RESTRICTED STOCK UNITAGREEMENT

Contract Categories: Business Finance - Stock Agreements
EX-10.4 3 restrictedstockagreement.htm RESTRICTED STOCK UNIT AGREEMENT restrictedstockagreement.htm
Exhibit 10.4

RESTRICTED STOCK UNIT AGREEMENT

THIS RESTRICTED STOCK UNIT AGREEMENT (“Agreement”) is made effective as of the Date of Grant (as set forth on Schedule A) by and between Express Scripts, Inc., a Delaware corporation (together with its Affiliates (as defined in the Plan), the “Company”), and ________________ (“Grantee”).  Capitalized terms used and not otherwise defined herein shall have the meaning given to them in the Plan (as defined herein).
 
WHEREAS, the Board of Directors of the Company (the “Board”) has adopted, and the stockholders of the Company have approved, the Express Scripts, Inc. 2000 Long-Term Incentive Plan (the “Plan”), which governs the terms pursuant to which restricted stock units and certain other stock-based awards may be granted to key personnel of the Company; and
 
WHEREAS, the Board, acting through its Committee appointed to administer the Plan (the “Committee”), believes it is in the best interest of the Company to create an incentive for Grantee to remain in the employ of the Company and to work to achieve the Company’s strategic objectives; and
 
WHEREAS, subject to the terms described herein, the Company desires to grant to Grantee the right to receive in the future a certain number of shares of the Company’s common stock, $0.01 par value per share (the “Common Stock”).

--- Tasks and exercises ---
(A) From the restricted stock unit agreement, output the passage that begins at the words "THIS RESTRICTED STOCK" and stops after the words "(as defined herein).".
(B) Answer these questions from the restricted stock unit agreement:
(i) In which state is Express Scripts, Inc. incorporated?
(ii) What is the par value per share of the Common Stock?
(iii) What is the full name of the plan that governs the grant of restricted stock units?
(C) Take the restricted stock unit agreement further, continuing its text after the final sentence given.
The lines that come after this have no connection to the restricted stock unit agreement.

--- Excerpted records ---
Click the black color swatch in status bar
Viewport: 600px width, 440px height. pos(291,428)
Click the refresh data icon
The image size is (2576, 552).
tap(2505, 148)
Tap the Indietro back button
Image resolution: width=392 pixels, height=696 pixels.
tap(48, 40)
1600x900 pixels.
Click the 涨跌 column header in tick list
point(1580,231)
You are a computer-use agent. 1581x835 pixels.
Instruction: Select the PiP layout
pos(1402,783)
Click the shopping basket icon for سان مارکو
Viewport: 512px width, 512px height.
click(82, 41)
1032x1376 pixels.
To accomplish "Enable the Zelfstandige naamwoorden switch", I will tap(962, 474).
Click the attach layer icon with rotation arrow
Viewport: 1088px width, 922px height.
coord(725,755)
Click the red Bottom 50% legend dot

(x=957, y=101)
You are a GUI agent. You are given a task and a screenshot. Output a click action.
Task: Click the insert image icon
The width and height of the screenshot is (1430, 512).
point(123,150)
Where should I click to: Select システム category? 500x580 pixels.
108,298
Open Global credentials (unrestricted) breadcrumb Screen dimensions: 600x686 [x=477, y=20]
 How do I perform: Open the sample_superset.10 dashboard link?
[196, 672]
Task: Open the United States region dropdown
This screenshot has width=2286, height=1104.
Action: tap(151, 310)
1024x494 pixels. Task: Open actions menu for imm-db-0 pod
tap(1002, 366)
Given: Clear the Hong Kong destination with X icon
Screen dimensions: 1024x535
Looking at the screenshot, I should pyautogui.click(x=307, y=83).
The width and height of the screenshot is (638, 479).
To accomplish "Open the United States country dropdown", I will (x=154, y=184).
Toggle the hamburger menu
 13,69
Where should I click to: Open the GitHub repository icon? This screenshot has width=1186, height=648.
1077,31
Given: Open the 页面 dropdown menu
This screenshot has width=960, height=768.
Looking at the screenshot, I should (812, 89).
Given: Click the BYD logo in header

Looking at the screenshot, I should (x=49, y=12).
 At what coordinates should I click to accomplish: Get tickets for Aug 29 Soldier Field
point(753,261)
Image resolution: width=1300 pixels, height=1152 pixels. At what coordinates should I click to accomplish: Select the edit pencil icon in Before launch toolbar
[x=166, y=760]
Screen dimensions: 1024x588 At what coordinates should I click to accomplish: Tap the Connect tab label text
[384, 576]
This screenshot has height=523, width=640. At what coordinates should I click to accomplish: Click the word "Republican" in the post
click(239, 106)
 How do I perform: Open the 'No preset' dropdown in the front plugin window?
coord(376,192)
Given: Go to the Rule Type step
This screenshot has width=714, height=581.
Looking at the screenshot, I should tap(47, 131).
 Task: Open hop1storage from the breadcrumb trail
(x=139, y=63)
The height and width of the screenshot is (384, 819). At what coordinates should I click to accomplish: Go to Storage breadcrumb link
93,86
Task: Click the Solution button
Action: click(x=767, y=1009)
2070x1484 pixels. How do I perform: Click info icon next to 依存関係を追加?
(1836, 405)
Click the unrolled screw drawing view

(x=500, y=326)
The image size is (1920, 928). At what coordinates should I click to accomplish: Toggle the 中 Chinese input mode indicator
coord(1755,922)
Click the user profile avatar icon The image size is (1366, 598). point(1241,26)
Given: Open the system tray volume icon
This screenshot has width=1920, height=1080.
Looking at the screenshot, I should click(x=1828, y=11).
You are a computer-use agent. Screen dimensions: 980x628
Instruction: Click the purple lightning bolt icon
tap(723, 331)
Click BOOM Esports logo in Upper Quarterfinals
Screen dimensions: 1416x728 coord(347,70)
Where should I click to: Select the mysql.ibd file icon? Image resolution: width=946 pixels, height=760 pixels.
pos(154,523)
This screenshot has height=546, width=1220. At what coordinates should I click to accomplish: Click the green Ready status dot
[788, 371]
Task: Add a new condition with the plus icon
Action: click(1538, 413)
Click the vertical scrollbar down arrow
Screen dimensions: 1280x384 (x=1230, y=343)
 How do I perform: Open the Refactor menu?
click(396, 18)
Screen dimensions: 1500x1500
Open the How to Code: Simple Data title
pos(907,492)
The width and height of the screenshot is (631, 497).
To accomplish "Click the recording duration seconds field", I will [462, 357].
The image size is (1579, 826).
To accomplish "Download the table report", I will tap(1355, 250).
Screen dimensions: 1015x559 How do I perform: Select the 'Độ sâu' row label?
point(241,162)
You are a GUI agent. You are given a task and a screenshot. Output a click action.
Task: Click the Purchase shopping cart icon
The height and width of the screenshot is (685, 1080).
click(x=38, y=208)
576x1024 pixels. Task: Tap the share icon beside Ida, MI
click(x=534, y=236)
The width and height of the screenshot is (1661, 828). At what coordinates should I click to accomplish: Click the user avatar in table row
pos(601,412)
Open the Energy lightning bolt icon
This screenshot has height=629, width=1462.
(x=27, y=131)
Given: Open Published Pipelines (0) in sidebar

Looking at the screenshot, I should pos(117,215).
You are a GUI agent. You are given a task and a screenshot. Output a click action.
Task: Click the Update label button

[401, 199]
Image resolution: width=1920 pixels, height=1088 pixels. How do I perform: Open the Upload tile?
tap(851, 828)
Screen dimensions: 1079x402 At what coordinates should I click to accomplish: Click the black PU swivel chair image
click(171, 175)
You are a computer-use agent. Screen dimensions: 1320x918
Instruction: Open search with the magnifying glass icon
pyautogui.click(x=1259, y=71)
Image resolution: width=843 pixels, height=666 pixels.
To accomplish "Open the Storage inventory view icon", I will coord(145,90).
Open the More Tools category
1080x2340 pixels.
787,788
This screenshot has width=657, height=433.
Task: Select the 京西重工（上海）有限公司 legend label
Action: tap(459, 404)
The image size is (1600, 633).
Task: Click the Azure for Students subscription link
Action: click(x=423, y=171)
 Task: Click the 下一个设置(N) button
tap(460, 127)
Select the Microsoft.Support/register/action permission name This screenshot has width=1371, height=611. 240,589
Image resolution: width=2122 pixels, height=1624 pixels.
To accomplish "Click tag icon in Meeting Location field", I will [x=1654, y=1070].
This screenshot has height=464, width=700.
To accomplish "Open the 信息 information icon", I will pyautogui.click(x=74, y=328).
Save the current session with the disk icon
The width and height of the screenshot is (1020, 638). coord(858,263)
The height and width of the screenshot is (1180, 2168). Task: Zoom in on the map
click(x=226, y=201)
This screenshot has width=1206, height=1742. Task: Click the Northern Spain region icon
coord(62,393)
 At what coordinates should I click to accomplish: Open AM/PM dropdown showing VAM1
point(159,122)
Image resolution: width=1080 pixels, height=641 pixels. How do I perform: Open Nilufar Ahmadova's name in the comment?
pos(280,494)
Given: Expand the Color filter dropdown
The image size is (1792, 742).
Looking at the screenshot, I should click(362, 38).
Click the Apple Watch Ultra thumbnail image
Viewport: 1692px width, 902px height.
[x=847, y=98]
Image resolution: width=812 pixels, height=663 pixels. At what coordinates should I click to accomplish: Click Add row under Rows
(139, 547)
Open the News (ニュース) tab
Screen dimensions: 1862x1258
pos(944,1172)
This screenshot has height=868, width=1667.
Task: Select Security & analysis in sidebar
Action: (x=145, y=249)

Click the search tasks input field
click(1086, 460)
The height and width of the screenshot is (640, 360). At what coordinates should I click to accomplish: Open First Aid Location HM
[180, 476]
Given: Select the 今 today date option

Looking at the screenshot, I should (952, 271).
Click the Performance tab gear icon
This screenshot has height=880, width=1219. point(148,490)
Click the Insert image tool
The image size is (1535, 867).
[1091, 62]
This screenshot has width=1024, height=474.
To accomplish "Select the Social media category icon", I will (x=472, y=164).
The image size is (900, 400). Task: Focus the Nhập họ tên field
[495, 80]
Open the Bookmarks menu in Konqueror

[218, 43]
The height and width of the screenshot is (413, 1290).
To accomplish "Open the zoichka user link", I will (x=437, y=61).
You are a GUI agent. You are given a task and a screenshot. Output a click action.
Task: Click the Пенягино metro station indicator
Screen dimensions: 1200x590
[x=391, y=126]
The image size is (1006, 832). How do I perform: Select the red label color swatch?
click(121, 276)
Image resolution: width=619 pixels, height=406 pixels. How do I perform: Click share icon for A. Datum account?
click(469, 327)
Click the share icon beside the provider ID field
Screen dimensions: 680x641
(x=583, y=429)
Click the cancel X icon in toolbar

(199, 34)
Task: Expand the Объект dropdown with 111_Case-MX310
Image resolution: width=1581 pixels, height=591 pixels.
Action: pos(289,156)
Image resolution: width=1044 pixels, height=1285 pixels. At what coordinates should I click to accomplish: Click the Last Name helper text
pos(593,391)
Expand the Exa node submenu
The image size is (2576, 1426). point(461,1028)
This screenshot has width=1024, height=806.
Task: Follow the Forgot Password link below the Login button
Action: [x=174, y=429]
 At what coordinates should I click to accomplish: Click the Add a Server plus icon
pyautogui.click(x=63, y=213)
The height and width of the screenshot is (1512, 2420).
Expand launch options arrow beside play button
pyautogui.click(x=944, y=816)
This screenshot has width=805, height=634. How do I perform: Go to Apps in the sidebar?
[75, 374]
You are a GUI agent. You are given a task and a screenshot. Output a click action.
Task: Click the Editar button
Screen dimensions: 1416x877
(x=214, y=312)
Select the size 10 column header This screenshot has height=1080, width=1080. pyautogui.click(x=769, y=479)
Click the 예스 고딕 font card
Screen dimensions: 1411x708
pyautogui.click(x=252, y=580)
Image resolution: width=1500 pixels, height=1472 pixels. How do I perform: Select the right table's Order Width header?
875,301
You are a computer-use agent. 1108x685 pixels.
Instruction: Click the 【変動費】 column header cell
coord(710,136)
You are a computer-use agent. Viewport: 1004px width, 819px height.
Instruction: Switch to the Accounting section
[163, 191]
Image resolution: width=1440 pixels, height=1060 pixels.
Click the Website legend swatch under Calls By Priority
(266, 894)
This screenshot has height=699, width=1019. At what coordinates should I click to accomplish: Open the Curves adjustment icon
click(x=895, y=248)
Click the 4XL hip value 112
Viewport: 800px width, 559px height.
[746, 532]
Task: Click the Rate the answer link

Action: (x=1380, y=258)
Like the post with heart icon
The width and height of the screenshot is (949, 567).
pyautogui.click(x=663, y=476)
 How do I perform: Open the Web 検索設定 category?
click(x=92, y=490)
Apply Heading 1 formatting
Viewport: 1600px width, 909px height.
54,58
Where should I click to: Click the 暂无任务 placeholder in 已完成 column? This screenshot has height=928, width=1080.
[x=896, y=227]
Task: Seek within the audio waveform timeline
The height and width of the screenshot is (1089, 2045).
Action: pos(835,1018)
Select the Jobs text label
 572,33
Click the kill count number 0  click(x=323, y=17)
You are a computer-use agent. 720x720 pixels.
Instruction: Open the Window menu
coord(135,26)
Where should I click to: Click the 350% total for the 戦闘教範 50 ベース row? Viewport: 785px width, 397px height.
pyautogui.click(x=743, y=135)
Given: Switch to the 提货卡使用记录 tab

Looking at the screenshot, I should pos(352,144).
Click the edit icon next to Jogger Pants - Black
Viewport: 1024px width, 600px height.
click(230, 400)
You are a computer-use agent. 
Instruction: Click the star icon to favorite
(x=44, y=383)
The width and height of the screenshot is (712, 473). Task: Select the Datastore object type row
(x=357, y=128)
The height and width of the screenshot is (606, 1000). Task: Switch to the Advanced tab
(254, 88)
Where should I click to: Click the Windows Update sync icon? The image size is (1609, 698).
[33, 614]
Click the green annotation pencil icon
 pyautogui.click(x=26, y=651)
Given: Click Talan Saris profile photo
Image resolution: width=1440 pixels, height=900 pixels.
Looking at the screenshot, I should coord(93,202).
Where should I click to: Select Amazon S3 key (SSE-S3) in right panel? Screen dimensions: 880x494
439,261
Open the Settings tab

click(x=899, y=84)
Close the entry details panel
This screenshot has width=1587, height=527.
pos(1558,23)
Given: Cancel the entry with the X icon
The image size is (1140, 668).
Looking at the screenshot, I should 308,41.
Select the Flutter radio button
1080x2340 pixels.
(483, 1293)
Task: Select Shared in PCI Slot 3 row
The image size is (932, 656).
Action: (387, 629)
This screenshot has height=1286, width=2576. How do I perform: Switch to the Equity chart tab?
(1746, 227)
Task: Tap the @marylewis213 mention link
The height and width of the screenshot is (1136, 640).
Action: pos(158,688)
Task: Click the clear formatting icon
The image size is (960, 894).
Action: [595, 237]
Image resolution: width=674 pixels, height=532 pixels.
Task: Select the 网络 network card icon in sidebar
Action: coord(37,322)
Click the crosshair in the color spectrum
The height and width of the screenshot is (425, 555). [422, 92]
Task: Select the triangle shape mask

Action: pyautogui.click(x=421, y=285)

--- Responses in order ---
(A)
THIS RESTRICTED STOCK UNIT AGREEMENT (“Agreement”) is made effective as of the Date of Grant (as set forth on Schedule A) by and between Express Scripts, Inc., a Delaware corporation (together with its Affiliates (as defined in the Plan), the “Company”), and ________________ (“Grantee”).  Capitalized terms used and not otherwise defined herein shall have the meaning given to them in the Plan (as defined herein).

(B)
(i) Delaware
(ii) $0.01
(iii) The Express Scripts, Inc. 2000 Long-Term Incentive Plan

(C)
 
NOW, THEREFORE, in consideration of the premises, and of the mutual agreements hereinafter set forth, it is covenanted and agreed as follows:
 
l.            Grant of Restricted Stock Unit Award.  Pursuant to action of the Board and/or the Committee, the Company hereby grants to Grantee an award (the “Award”) of the number of Restricted Stock Units as set forth on Schedule A.  Each Restricted Stock Unit shall entitle Grantee to receive one share of Common Stock upon vesting in the future in accordance with, and subject to, the terms and conditions described herein.
 
2.           Vesting and Forfeiture.
 
(a)           Time Vesting.  The Restricted Stock Units shall vest in one or more installments in accordance with the Vesting Schedule as set forth on Schedule A, with the vesting of each installment subject to the Grantee’s continued employment with the Company through the applicable vesting date.
 
(b)           Accelerated Vesting.  Any Restricted Stock Units which have not yet vested under subparagraph (a) above shall, upon the occurrence of a Change in Control or the termination of the Grantee’s employment with the Company, vest or be forfeited in accordance with the provisions of the Plan and the terms of this Agreement (including any terms incorporated herein under Paragraph 10 below).  For the purposes of determining vesting and/or forfeiture under the Plan, Restricted Stock Units shall be treated in the same manner as Restricted Stock under the Plan.  In the event of any conflict between the terms of the Plan and the terms of this Agreement (including any terms incorporated herein under Paragraph 10 below) regarding the vesting of Restricted Stock Units the terms and provisions of this Agreement shall govern.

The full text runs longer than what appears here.